What is needed —
Reproduce every line of the material below without changing anything.

►

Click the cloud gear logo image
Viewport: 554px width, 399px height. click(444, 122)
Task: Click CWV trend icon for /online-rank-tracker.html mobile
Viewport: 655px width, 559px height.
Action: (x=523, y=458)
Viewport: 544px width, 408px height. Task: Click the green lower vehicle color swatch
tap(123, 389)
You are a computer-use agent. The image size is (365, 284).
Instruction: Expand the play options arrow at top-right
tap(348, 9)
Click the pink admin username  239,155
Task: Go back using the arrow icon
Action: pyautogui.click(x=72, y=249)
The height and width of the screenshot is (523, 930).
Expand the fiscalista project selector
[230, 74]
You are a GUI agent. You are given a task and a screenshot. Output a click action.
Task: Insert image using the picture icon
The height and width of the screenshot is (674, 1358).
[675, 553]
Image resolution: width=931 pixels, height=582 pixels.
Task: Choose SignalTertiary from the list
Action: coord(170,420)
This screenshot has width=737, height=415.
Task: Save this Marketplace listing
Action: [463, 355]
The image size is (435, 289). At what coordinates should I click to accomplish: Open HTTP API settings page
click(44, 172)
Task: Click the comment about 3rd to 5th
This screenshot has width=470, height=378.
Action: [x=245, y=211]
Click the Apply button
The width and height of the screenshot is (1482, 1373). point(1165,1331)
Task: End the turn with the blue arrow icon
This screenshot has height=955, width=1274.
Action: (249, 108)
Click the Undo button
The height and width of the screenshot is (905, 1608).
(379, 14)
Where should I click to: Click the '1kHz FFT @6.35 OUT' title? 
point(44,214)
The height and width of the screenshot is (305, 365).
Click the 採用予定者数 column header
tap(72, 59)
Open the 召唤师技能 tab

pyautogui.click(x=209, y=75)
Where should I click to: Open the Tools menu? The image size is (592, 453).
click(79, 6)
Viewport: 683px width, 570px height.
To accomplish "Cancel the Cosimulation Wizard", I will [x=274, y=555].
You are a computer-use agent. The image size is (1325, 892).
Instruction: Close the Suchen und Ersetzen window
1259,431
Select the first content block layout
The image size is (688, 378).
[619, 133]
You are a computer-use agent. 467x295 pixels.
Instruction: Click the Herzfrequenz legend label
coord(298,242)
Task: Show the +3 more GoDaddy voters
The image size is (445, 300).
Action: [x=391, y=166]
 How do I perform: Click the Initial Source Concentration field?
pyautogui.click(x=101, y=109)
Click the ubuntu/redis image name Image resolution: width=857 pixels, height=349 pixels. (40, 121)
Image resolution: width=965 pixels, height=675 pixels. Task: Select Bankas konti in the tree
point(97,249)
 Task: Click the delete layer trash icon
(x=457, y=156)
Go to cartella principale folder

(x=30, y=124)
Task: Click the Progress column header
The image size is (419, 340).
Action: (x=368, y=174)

◄

Finished exercise —
Click the cloud gear logo image
Viewport: 554px width, 399px height. click(444, 122)
Task: Click CWV trend icon for /online-rank-tracker.html mobile
Viewport: 655px width, 559px height.
Action: (x=523, y=458)
Viewport: 544px width, 408px height. Task: Click the green lower vehicle color swatch
tap(123, 389)
You are a computer-use agent. The image size is (365, 284).
Instruction: Expand the play options arrow at top-right
tap(348, 9)
Click the pink admin username  239,155
Task: Go back using the arrow icon
Action: pyautogui.click(x=72, y=249)
The height and width of the screenshot is (523, 930).
Expand the fiscalista project selector
[230, 74]
You are a GUI agent. You are given a task and a screenshot. Output a click action.
Task: Insert image using the picture icon
The height and width of the screenshot is (674, 1358).
[675, 553]
Image resolution: width=931 pixels, height=582 pixels.
Task: Choose SignalTertiary from the list
Action: coord(170,420)
This screenshot has width=737, height=415.
Task: Save this Marketplace listing
Action: [463, 355]
The image size is (435, 289). At what coordinates should I click to accomplish: Open HTTP API settings page
click(44, 172)
Task: Click the comment about 3rd to 5th
This screenshot has width=470, height=378.
Action: [x=245, y=211]
Click the Apply button
The width and height of the screenshot is (1482, 1373). point(1165,1331)
Task: End the turn with the blue arrow icon
This screenshot has height=955, width=1274.
Action: (249, 108)
Click the Undo button
The height and width of the screenshot is (905, 1608).
(379, 14)
Where should I click to: Click the '1kHz FFT @6.35 OUT' title? 
point(44,214)
The height and width of the screenshot is (305, 365).
Click the 採用予定者数 column header
tap(72, 59)
Open the 召唤师技能 tab

pyautogui.click(x=209, y=75)
Where should I click to: Open the Tools menu? The image size is (592, 453).
click(79, 6)
Viewport: 683px width, 570px height.
To accomplish "Cancel the Cosimulation Wizard", I will [x=274, y=555].
You are a computer-use agent. The image size is (1325, 892).
Instruction: Close the Suchen und Ersetzen window
1259,431
Select the first content block layout
The image size is (688, 378).
[619, 133]
You are a computer-use agent. 467x295 pixels.
Instruction: Click the Herzfrequenz legend label
coord(298,242)
Task: Show the +3 more GoDaddy voters
The image size is (445, 300).
Action: [x=391, y=166]
 How do I perform: Click the Initial Source Concentration field?
pyautogui.click(x=101, y=109)
Click the ubuntu/redis image name Image resolution: width=857 pixels, height=349 pixels. (40, 121)
Image resolution: width=965 pixels, height=675 pixels. Task: Select Bankas konti in the tree
point(97,249)
 Task: Click the delete layer trash icon
(x=457, y=156)
Go to cartella principale folder

(x=30, y=124)
Task: Click the Progress column header
The image size is (419, 340).
Action: (x=368, y=174)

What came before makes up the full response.